Après un cru 2021 exceptionnel pour les investisseurs – croissance, performances à deux chiffres, foisonnement de liquidités, 2022 rappelle à une dure réalité dans un contexte difficile à naviguer. L’inflation, les taux et le dollar devront tous atteindre un sommet avant que les marchés se stabilisent.
Une pilule amère, mais une fois digérée, elle devrait permettre de retrouver des bases de valorisation plus saines, et raisonnables.
Dans l’intervalle, et même si la tentation du cash peut être grande, il convient surtout de réexaminer les fondamentaux des titres afin de privilégier les entreprises capables, à un horizon de 5 à 10 ans, de tirer un réel parti des mutations de l’économie et de s’adapter à la nouvelle donne financière et réglementaire, notamment sur le plan climatique.
La profitabilité et la solidité financière (Earnings, Revenues & Cash-Flow) est d’autant plus importante dans cet environnement où les investisseurs font plus attention au coût du capital et à la prime de risque. Il convient également de distinguer contraction du multiple et détérioration des résultats (futurs). L’investisseur fera ainsi sa sélection dans cet univers/style qui est communément appelé « Quality ».
Nous avons déjà évoqué dans ces colonnes les vertus de l’approche thématique, qui ne devraient pas se démentir dans les prochaines années. Nouvelles tendances sociétales, révolutions digitales et environnementales, constituent autant de vagues que l’investisseur de long terme devrait pouvoir surfer avec succès.
Et si à court terme, les chutes de valorisation peuvent donner le vertige, il est probable que le marché fera finalement la sélection entre le bon grain et l’ivraie. C’est finalement 2020/2021 qui était une anomalie, autorisant des valorisations dopées par des liquidités illimitées et quasi-gratuites.
Doutes sur l’ISR
Cette année n’est pas tendre non plus avec l’ISR. Entre scandales de greenwashing, conflit russo-ukrainien et inflation, les indices sous performent.

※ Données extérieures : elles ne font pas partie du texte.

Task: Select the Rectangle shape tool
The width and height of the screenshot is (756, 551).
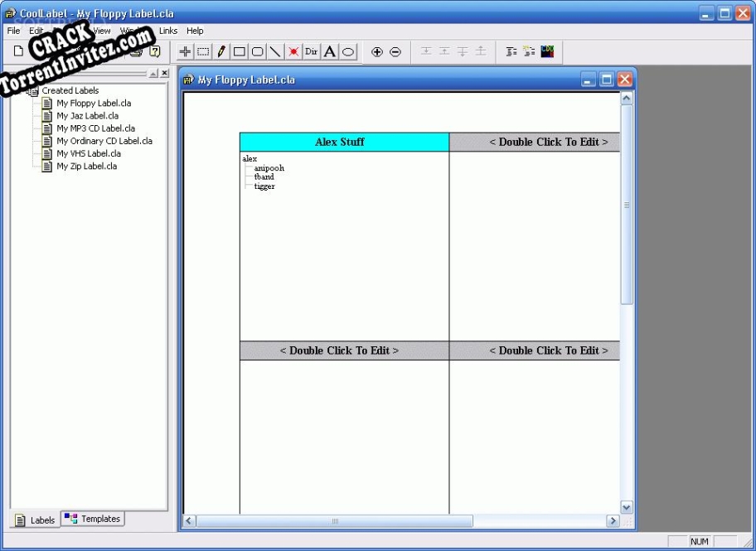Action: pos(238,51)
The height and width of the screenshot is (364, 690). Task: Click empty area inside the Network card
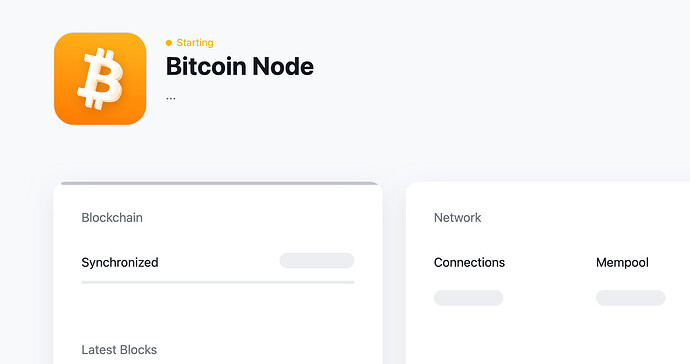click(548, 335)
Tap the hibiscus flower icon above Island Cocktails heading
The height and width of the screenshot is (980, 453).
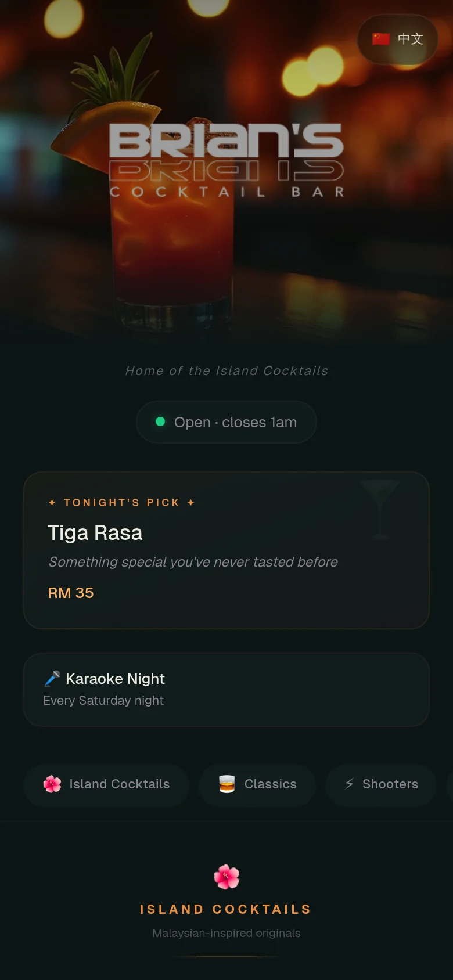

Les secteurs de l’énergie et de l’armement, grands absents des fonds « durables et responsables », font partie des rares à connaitre des performances positives. Et le secteur technologique, largement représenté dans ces portefeuilles ISR, connait d’importantes corrections.
Et au-delà des mauvaises performances relatives, le manque d’exposition aux ressources naturelles, rempart contre l’inflation, pourrait, aussi accentuer un mouvement de désinvestissement sur l’ISR.
Match inégal
En Europe, la flambée de l’énergie (électricité et gaz surtout) freine le repli tant attendu de l’inflation. Banquiers centraux et politiques ne manquent pourtant pas de volontarisme mais le recours à des aides massives sont une solution de court terme qui alimentera les déséquilibres budgétaires, qui eux-mêmes ralentiront le moteur économique européen, déjà fortement affecté par la crise énergétique. Un cercle vicieux, dont on peut s’interroger s’il pourrait créer un risque systémique ?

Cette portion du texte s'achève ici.